When my oldest was in 8th grade I officially gave up on a true classical education and opted for “classical-ish” at a block style school that allows for Fridays off. I immediatwly found myself choosing as many classes as I could to put my children in and felt pulled to supplement at home with still more. I had been brainwashed into thinking that 10 subjects needed to be taught, or the education was not good enough.
I have finally jumped off that train and opted for less, realizing that my kids have a lifetime to learn. I don’t have to teach them everything by the time they are 18. Less is more, quality over quantity. Five books read aloud and discussed at length is better than 10 read just for the sake of checking off a classical checklist. I can occasionally throw poetry into my 6th grade grammar class I teach, it’s ok if it takes 2 years to get through one Latin book in high school.
I love the idea of teaching truth, goodness, and beauty, within a rigorous framework, but not to the point that rigor mortis sets in. My classical education goal is to create an environment that fosters a love for learning in my children and students that extends beyond my reach and for their lifetime.
Thank you very much for writing this article and beginning this overdue dialog.
YES!! You have been able to articulate everything that I have been feeling! Thank you, Aimee W.
In a perfect world, the core subjects: English, math, Latin, Greek, and music. Other fine arts, history, and science could be spread out or rotated until upper school. The core subjects can also seek to include elements from the arts, history, and natural sciences.
I have often felt everything Dr Perrin has succinctly expressed in this article. I often wonder what the “perfect world” is for each of us. My 14 year old loves her voice lessons and logic. An odd combination to me, but perfect to her. So I let her artistic side find expression and this keeps her happier and better able to do other “chores” like Algebra, literature, composition, science, and Latin. There is more given by her program but it is very overwhelming to her so I scale it back since we are homeschooling through a classical program that lets me.
Eight periods? Every school in which I’ve taught has had only seven. But even that I think is too many. I’m realized this the last few years teaching Latin. Most of my students get 7 years of Latin by the time they graduate, but even the best of them are scarcely doing more than intuiting their way through heavily modified and very much excerpted classical texts in their last year.

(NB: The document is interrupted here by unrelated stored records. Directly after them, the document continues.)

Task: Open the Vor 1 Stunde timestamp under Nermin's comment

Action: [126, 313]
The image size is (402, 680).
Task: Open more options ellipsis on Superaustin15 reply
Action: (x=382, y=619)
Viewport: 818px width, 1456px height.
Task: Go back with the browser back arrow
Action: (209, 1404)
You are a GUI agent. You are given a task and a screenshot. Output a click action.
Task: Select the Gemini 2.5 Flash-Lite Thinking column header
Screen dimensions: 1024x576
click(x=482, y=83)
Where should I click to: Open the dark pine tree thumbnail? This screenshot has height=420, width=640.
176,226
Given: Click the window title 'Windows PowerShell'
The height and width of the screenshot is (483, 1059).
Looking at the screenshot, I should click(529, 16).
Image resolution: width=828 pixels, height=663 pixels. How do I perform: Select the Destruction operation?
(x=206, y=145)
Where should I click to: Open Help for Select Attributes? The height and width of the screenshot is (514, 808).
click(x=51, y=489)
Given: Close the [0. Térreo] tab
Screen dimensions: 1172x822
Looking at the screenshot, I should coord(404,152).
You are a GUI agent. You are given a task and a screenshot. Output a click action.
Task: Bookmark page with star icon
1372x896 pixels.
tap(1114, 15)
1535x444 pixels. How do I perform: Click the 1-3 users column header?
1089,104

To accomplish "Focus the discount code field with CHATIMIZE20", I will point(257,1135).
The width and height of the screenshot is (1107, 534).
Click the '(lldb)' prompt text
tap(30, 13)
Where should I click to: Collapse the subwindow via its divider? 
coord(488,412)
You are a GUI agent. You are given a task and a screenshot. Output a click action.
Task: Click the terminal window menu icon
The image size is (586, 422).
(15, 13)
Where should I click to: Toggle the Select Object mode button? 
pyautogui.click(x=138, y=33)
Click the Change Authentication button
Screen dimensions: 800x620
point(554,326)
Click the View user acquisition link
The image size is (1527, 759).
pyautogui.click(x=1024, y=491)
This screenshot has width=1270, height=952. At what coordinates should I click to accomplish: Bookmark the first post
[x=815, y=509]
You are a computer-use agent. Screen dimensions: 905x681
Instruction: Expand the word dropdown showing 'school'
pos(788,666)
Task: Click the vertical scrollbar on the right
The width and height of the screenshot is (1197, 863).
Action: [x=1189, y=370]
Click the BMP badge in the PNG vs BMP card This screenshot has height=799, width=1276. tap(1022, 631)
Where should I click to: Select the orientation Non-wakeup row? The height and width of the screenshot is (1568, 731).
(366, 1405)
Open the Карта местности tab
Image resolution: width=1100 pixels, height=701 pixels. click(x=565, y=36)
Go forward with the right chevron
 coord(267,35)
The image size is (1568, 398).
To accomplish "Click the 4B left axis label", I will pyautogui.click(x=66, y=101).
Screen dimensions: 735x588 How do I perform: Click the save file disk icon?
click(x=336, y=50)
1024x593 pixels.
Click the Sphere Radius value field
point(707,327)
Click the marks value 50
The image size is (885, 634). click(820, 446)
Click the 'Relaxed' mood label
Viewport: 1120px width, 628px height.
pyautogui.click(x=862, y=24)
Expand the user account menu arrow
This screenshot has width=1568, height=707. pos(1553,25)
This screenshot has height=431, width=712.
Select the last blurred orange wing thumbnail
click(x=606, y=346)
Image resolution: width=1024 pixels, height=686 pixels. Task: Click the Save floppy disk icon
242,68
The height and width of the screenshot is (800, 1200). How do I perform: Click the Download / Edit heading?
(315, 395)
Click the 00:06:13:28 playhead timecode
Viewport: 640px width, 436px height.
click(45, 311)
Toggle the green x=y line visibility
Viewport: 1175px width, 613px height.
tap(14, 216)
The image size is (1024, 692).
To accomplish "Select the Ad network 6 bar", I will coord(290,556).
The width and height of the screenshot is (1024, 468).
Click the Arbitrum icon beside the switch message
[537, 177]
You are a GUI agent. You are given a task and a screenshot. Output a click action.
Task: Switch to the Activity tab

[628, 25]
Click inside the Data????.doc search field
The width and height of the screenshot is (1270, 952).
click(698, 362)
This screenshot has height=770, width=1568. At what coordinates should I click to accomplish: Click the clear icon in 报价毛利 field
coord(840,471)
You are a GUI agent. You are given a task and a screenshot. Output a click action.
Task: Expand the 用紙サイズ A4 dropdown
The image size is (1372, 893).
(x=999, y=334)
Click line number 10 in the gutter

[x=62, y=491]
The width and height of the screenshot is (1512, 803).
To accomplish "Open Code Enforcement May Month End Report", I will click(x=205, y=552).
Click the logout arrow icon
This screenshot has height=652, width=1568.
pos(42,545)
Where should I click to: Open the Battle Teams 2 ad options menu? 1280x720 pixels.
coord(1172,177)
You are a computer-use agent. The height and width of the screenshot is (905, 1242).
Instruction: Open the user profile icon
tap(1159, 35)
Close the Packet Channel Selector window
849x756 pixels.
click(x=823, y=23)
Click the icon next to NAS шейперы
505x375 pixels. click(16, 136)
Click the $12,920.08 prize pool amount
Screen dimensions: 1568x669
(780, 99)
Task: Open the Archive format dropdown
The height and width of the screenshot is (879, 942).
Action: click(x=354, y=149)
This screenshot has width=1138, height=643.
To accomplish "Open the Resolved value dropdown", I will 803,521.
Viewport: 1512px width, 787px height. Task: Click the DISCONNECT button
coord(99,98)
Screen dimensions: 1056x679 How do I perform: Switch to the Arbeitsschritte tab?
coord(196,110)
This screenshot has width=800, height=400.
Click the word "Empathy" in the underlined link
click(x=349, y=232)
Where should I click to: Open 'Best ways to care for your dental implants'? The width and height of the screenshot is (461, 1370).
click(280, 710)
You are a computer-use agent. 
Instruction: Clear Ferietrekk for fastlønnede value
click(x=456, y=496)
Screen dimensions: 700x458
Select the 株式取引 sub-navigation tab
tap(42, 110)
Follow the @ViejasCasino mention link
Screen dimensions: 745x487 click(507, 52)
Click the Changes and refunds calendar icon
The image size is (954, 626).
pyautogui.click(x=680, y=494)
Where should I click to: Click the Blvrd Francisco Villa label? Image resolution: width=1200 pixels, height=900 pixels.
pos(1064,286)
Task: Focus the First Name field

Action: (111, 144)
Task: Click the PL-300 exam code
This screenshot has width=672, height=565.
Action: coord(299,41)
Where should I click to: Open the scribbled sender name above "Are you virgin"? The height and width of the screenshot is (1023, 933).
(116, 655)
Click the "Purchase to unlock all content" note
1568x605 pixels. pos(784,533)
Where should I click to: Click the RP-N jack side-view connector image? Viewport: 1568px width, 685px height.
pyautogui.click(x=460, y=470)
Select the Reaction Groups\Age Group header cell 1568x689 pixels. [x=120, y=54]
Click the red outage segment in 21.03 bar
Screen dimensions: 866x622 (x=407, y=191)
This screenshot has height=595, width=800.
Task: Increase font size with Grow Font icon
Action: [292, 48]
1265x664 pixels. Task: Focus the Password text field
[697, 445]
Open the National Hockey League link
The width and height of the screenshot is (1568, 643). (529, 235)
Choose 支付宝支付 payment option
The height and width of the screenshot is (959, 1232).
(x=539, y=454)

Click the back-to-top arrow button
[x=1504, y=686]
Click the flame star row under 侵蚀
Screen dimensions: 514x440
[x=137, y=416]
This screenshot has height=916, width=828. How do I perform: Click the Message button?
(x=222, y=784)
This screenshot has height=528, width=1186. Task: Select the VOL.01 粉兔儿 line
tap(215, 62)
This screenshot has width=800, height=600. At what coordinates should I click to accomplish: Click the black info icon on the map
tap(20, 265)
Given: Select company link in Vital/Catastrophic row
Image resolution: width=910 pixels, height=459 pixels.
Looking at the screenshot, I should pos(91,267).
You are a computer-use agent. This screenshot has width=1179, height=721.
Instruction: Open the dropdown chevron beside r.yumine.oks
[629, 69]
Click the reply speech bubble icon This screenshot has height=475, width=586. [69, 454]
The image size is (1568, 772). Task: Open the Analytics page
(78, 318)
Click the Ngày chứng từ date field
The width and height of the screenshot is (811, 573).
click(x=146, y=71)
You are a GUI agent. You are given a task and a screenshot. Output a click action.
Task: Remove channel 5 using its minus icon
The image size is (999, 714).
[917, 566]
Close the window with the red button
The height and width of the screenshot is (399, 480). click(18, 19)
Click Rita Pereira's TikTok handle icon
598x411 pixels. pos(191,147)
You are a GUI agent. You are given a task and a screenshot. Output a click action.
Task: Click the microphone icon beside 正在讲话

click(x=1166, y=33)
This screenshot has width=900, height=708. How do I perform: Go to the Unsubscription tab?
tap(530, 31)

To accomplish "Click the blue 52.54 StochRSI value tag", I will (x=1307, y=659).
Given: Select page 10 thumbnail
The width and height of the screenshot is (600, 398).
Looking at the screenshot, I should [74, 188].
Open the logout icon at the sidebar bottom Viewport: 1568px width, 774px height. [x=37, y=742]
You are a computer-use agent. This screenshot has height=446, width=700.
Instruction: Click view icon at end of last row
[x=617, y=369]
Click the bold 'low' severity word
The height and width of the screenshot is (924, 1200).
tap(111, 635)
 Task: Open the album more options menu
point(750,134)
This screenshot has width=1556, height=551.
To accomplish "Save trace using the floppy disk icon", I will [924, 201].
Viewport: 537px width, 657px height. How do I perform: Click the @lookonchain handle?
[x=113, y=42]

What is the solution? So much of it is driven by classroom management issues, because the sad fact is the most students even up into High School fail to develop the personal and academic virtue necessary to do long stretches of independent studying in the truest sense of the word study. Classes are accordingly structured such that most of the burden falls on the teacher to “keep them busy” for the allotted time span – which eventually means the teacher is holding their hand through everything that they do so that they never learn to be independent. And because there is no real sense of multum non multa, not only are the students subjected to insane, factory assembly line-like conditions going from worksheet to worksheet and class to class, but they then have to go home and do several hours of homework just to make sure “all” of the “important” material gets adequately covered.
The problem is a Gordian knot. Parents expect this sort of thing because they tend to believe the purpose of school is job preparation, and every adult knows that a job is nothing but insane busyness all the time. (Also, since everyone MUST go to college in order to be “successful” in life, the buffet line of subjects must be taught because that’s what the colleges expect to see on their entrance applications.) And since parents expect that, administrators feel the pressure to provide that, so the teachers get stuck trying to make it happen.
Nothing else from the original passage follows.